> **YOUR OBJECTIVE**
Every line of the data is to be reproduced exactly.
____ RECORDED DATA
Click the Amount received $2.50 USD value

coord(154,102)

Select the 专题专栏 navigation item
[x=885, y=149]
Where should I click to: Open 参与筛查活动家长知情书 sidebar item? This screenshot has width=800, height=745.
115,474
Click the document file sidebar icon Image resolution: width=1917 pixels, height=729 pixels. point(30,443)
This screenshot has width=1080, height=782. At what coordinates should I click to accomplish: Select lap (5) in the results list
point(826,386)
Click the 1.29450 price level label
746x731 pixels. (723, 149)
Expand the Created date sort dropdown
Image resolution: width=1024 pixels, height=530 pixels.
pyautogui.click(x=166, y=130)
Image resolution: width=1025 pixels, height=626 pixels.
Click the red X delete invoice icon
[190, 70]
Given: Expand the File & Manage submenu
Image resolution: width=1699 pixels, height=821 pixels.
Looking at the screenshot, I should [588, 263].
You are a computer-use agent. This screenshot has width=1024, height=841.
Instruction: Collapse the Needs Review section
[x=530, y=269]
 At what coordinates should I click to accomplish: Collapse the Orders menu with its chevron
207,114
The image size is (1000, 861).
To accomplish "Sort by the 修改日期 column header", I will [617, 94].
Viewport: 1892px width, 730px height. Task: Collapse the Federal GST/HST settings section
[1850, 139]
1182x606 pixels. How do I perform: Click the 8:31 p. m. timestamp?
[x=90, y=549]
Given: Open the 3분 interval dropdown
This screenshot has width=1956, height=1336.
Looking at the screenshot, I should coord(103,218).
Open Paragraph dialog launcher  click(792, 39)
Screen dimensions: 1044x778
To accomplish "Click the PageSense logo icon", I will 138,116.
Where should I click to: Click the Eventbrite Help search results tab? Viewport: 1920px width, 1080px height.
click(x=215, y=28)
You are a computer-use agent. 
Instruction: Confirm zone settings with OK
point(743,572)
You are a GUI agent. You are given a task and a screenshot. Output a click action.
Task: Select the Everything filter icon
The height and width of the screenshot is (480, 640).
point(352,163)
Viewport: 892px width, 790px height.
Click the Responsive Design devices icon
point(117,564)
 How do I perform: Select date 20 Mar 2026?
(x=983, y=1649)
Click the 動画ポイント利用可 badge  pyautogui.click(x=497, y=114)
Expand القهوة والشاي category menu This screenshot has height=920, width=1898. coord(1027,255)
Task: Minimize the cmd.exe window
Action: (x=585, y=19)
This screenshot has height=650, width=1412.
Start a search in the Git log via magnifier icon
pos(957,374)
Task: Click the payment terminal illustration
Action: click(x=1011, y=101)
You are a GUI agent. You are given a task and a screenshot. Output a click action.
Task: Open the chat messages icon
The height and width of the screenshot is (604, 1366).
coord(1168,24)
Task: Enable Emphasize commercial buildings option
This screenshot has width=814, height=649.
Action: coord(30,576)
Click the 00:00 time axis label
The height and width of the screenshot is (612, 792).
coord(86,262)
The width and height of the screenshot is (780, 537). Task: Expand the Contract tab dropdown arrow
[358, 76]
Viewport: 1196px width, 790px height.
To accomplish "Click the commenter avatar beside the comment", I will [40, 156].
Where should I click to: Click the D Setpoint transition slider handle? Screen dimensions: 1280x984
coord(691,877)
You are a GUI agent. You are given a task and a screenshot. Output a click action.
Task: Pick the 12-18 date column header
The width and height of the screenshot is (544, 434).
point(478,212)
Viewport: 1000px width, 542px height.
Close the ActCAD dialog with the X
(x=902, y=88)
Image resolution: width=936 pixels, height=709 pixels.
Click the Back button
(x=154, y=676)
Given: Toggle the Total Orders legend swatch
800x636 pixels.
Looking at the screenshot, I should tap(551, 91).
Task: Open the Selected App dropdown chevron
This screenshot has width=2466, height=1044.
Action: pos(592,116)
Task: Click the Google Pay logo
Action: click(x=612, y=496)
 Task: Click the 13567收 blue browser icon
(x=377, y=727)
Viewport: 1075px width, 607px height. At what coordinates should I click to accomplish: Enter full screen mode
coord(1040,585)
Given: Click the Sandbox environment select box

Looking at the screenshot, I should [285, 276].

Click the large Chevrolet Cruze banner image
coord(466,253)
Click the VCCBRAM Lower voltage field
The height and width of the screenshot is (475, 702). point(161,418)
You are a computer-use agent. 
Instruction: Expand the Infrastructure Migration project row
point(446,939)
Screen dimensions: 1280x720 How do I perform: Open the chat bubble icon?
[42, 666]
________
> **THE ANSWER**
Click the Amount received $2.50 USD value

coord(154,102)

Select the 专题专栏 navigation item
[x=885, y=149]
Where should I click to: Open 参与筛查活动家长知情书 sidebar item? This screenshot has width=800, height=745.
115,474
Click the document file sidebar icon Image resolution: width=1917 pixels, height=729 pixels. point(30,443)
This screenshot has width=1080, height=782. At what coordinates should I click to accomplish: Select lap (5) in the results list
point(826,386)
Click the 1.29450 price level label
746x731 pixels. (723, 149)
Expand the Created date sort dropdown
Image resolution: width=1024 pixels, height=530 pixels.
pyautogui.click(x=166, y=130)
Image resolution: width=1025 pixels, height=626 pixels.
Click the red X delete invoice icon
[190, 70]
Given: Expand the File & Manage submenu
Image resolution: width=1699 pixels, height=821 pixels.
Looking at the screenshot, I should [588, 263].
You are a computer-use agent. This screenshot has width=1024, height=841.
Instruction: Collapse the Needs Review section
[x=530, y=269]
 At what coordinates should I click to accomplish: Collapse the Orders menu with its chevron
207,114
The image size is (1000, 861).
To accomplish "Sort by the 修改日期 column header", I will [617, 94].
Viewport: 1892px width, 730px height. Task: Collapse the Federal GST/HST settings section
[1850, 139]
1182x606 pixels. How do I perform: Click the 8:31 p. m. timestamp?
[x=90, y=549]
Given: Open the 3분 interval dropdown
This screenshot has width=1956, height=1336.
Looking at the screenshot, I should coord(103,218).
Open Paragraph dialog launcher  click(792, 39)
Screen dimensions: 1044x778
To accomplish "Click the PageSense logo icon", I will 138,116.
Where should I click to: Click the Eventbrite Help search results tab? Viewport: 1920px width, 1080px height.
click(x=215, y=28)
You are a computer-use agent. 
Instruction: Confirm zone settings with OK
point(743,572)
You are a GUI agent. You are given a task and a screenshot. Output a click action.
Task: Select the Everything filter icon
The height and width of the screenshot is (480, 640).
point(352,163)
Viewport: 892px width, 790px height.
Click the Responsive Design devices icon
point(117,564)
 How do I perform: Select date 20 Mar 2026?
(x=983, y=1649)
Click the 動画ポイント利用可 badge  pyautogui.click(x=497, y=114)
Expand القهوة والشاي category menu This screenshot has height=920, width=1898. coord(1027,255)
Task: Minimize the cmd.exe window
Action: (x=585, y=19)
This screenshot has height=650, width=1412.
Start a search in the Git log via magnifier icon
pos(957,374)
Task: Click the payment terminal illustration
Action: click(x=1011, y=101)
You are a GUI agent. You are given a task and a screenshot. Output a click action.
Task: Open the chat messages icon
The height and width of the screenshot is (604, 1366).
coord(1168,24)
Task: Enable Emphasize commercial buildings option
This screenshot has width=814, height=649.
Action: coord(30,576)
Click the 00:00 time axis label
The height and width of the screenshot is (612, 792).
coord(86,262)
The width and height of the screenshot is (780, 537). Task: Expand the Contract tab dropdown arrow
[358, 76]
Viewport: 1196px width, 790px height.
To accomplish "Click the commenter avatar beside the comment", I will [40, 156].
Where should I click to: Click the D Setpoint transition slider handle? Screen dimensions: 1280x984
coord(691,877)
You are a GUI agent. You are given a task and a screenshot. Output a click action.
Task: Pick the 12-18 date column header
The width and height of the screenshot is (544, 434).
point(478,212)
Viewport: 1000px width, 542px height.
Close the ActCAD dialog with the X
(x=902, y=88)
Image resolution: width=936 pixels, height=709 pixels.
Click the Back button
(x=154, y=676)
Given: Toggle the Total Orders legend swatch
800x636 pixels.
Looking at the screenshot, I should tap(551, 91).
Task: Open the Selected App dropdown chevron
This screenshot has width=2466, height=1044.
Action: pos(592,116)
Task: Click the Google Pay logo
Action: click(x=612, y=496)
 Task: Click the 13567收 blue browser icon
(x=377, y=727)
Viewport: 1075px width, 607px height. At what coordinates should I click to accomplish: Enter full screen mode
coord(1040,585)
Given: Click the Sandbox environment select box

Looking at the screenshot, I should [285, 276].

Click the large Chevrolet Cruze banner image
coord(466,253)
Click the VCCBRAM Lower voltage field
The height and width of the screenshot is (475, 702). point(161,418)
You are a computer-use agent. 
Instruction: Expand the Infrastructure Migration project row
point(446,939)
Screen dimensions: 1280x720 How do I perform: Open the chat bubble icon?
[42, 666]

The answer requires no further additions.